Passage
== == ==

# Re-Carpet a Motorhome



## dkamulski (Mar 27, 2004)

I have a 1998 Southwind gas motor home that I want to re-carpet. The only problems I see involve the motor cover. What is the best way to cover this curved surface? What type of carpet would be best? What adhesive would I use to attatch the carpet? Any information or sources would be appreciated.
Thanks,
dave


----------



## BobW (Mar 31, 2004)

Re-Carpet a Motorhome

The hard part is to take the old carpet out. Most MH's lay the carpet down then add all the cabinets over. You need to cut around all the cabinets and use this as a template. You can add carpet tack strips or staple it down. The cover over the engine will be the hardest. You'll need to glue this down with a spray glue, (3M super 77) little at a time. Clamp it down around the edges. You'll also need to cut some relief lines from the back side. The carpet won't stretch very much. If you wet it a little, that will help, but the glue won't stick to a wet surface. Also, the direction of the nap is important. Keep it all running the same direction. Fnt to back.


----------



## H2H1 (Jan 2, 2012)

HELLO and welcome, I have a 2003 South wind and I put it in the shop today to have new carpet and vinyl installed.They will have to pull one slide completed out to get where the vinyl is laid. The bed room will have new carpet and the vinyl will start where the privately sliding door is. The shower & bath will have the carpet pulled and the new vinyl installed. From there it will run up to where the to the driver and co pilot seat. From that point evrything else will have the same carpet as the bed room. The dog house (cover for the motor) will have all new carpet to cover it and all the fire wall will be re carpet.
It is a little pricely.But better then buying a newer one.


----------



## Grandview Trailer Sa (Jan 2, 2012)

Hollis, when you say they "pulling one slide out completley"....I sure hope they are not removing the room...it does NOT need to be removed...removing the inside facia will let it go out further than normal...and that is all they should be doing.

== == ==

Recorded information
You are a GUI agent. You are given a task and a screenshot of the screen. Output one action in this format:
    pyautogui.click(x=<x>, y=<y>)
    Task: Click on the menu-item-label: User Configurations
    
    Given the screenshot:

== == ==

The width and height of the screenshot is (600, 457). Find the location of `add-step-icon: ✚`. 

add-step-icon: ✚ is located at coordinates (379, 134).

== == ==

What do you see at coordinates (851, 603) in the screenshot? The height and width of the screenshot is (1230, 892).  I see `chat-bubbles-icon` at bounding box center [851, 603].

== == ==

Job item
In the thread on re-carpeting a motorhome, reproduce the text from "## H2H1 (Jan" up to and including "a newer one.", swapping "vinyl" for "tile".

Written reply
## H2H1 (Jan 2, 2012)

HELLO and welcome, I have a 2003 South wind and I put it in the shop today to have new carpet and tile installed.They will have to pull one slide completed out to get where the tile is laid. The bed room will have new carpet and the tile will start where the privately sliding door is. The shower & bath will have the carpet pulled and the new tile installed. From there it will run up to where the to the driver and co pilot seat. From that point evrything else will have the same carpet as the bed room. The dog house (cover for the motor) will have all new carpet to cover it and all the fire wall will be re carpet.
It is a little pricely.But better then buying a newer one.